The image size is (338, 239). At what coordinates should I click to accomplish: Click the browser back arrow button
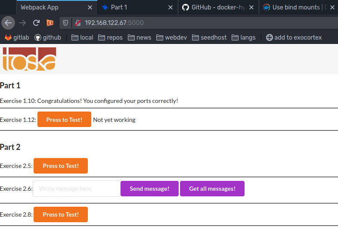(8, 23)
---
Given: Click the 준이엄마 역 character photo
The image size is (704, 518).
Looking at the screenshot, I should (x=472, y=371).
---
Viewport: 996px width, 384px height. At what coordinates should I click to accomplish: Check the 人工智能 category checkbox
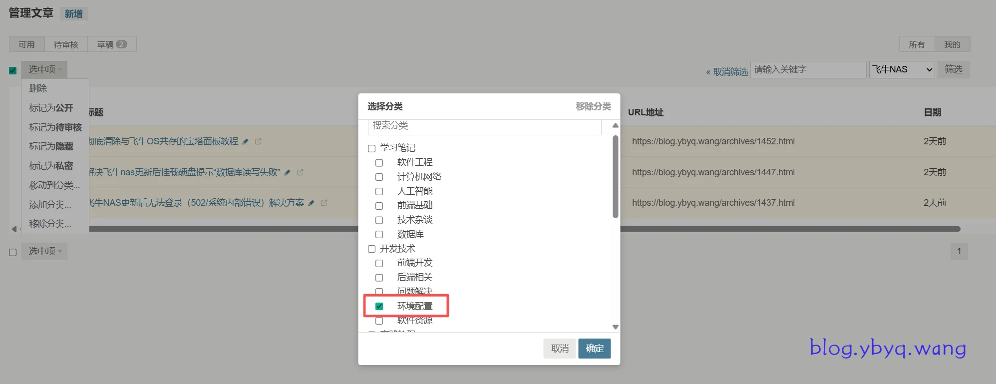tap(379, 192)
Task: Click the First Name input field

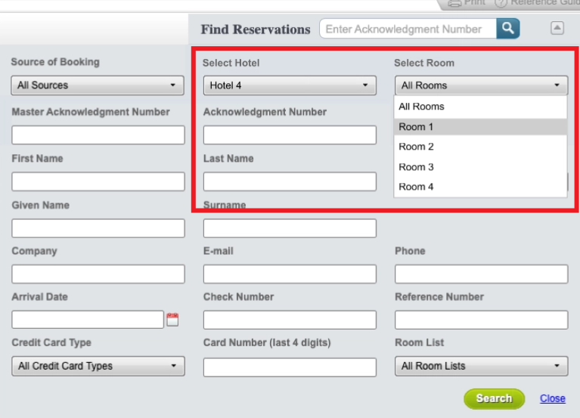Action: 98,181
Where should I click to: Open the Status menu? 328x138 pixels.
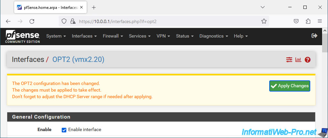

Exercise task: Convert the material between the lines holding "Given: Click the 준이엄마 역 character photo" and "Looking at the", inclusive, into a two-column CSV with the headers instruction and response. Give one row per entry, place each field in double quotes, and replace line breaks with spaces.

Result for this task:
instruction,response
"Given: Click the 준이엄마 역 character photo The image size is (704, 518).","Looking at the screenshot, I should (x=472, y=371)."